Discussion Board 1 over Mary Shelley’s Frankenstein
For this discussion board journal over Mary Shelley’s Frankenstein, respond to at least two questions from this list of discussion questions.
Is Robert Walton’s ambition similar to Frankenstein’s, as Frankenstein believes?
Why is the fifteen-year-old Frankenstein so impressed with the oak tree destroyed by lightning in a thunderstorm?
Why does Frankenstein become obsessed with creating life?
Why is Frankenstein filled with disgust, calling the monster “my enemy,” as soon as he has created him?
What does the monster think his creator owes him?
Why does Frankenstein agree to create a bride for the monster, then procrastinate and finally break his promise?
Why can’t Frankenstein tell anyone—even his father or Elizabeth—why he blames himself for the deaths of William, Justine, and Henry Clerval?
Why doesn’t Frankenstein realize that the monster’s pledge “I shall be with you on your wedding-night” threatens Elizabeth as well as himself?
Why does Frankenstein find new purpose in life when he decides to seek revenge on the monster “until he or I shall perish in mortal conflict”?
Why are Frankenstein and his monster both ultimately miserable, bereft of human companionship, and obsessed with revenge?
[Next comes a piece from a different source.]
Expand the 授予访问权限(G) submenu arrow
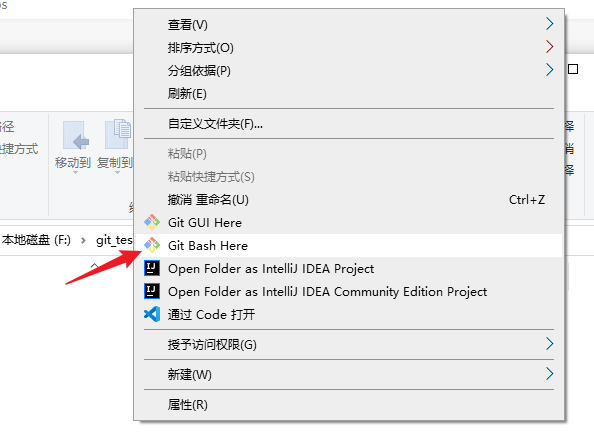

Are they in the same situation at the end of the novel?
Why doesn’t Walton kill the monster when he has the chance?
Was it wrong for Frankenstein to inquire into the origins of life?
What makes the creature a monster rather than a human being?
Is the monster, who can be persuasive, always telling the truth?
Discussion Board 2 over Frankenstein
Frankenstein is a complex novel with many sophisticated themes and symbols. For your first discussion post over Frankenstein, choose one of the following themes or symbols and prove, using specific examples from the text, that the theme or symbol you have selected is apparent in Mary Shelley’s novel. Then, state why the particular central idea or symbol you have focused on is important or what readers might learn from it.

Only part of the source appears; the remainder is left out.